» To do:
How many lines in the records below hold the string "will"? Answer with the number alone.

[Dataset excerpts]

______________________________

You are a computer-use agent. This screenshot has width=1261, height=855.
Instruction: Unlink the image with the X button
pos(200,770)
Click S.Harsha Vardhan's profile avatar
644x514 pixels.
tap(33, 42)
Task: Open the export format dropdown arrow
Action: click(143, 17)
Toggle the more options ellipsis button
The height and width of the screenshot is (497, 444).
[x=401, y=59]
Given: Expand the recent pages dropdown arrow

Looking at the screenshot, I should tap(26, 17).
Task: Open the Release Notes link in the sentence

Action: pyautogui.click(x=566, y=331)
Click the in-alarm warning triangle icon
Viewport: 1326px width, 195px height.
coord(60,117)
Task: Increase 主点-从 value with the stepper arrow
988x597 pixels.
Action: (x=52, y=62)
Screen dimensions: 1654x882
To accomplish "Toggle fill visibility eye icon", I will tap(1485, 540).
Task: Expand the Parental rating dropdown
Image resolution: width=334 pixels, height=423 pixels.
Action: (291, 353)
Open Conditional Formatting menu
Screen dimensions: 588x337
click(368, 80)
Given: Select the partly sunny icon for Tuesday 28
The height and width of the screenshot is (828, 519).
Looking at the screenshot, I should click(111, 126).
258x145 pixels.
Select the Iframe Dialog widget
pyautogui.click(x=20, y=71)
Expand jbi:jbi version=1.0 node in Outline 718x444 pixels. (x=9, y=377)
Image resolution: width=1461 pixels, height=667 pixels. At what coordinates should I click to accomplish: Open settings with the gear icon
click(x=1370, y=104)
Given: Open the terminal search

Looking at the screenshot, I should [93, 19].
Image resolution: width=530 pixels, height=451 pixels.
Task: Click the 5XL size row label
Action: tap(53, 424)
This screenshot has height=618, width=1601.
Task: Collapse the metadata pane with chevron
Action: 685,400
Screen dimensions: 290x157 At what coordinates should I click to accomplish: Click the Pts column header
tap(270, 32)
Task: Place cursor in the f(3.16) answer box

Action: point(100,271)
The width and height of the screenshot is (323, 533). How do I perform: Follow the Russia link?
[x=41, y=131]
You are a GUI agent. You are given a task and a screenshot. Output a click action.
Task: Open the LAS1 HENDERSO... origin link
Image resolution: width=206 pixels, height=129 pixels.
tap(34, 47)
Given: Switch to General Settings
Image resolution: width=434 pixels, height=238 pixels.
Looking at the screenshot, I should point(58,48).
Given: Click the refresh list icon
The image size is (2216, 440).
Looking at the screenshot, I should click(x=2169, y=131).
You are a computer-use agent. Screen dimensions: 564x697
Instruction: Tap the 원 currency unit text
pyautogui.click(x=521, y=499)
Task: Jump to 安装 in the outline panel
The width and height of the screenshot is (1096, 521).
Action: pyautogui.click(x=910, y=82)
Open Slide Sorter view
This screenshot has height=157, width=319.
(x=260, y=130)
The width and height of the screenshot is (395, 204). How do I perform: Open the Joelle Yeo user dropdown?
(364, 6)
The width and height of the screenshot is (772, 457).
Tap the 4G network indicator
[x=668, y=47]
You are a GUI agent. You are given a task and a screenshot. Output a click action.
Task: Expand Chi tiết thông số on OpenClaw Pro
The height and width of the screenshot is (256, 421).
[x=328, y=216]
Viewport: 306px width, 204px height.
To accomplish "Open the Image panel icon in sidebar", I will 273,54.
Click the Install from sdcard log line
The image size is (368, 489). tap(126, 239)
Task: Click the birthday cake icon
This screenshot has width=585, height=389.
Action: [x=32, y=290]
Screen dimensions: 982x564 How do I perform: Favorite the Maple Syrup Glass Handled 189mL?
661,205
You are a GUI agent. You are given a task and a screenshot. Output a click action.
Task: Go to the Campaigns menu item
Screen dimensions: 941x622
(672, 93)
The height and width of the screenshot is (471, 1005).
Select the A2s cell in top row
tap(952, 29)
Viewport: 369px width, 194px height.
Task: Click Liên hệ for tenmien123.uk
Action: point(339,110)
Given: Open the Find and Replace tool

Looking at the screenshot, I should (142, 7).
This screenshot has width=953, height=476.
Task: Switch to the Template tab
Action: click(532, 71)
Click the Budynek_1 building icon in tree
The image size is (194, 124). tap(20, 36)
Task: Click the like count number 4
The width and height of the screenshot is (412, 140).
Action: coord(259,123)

______________________________

» Task result:
2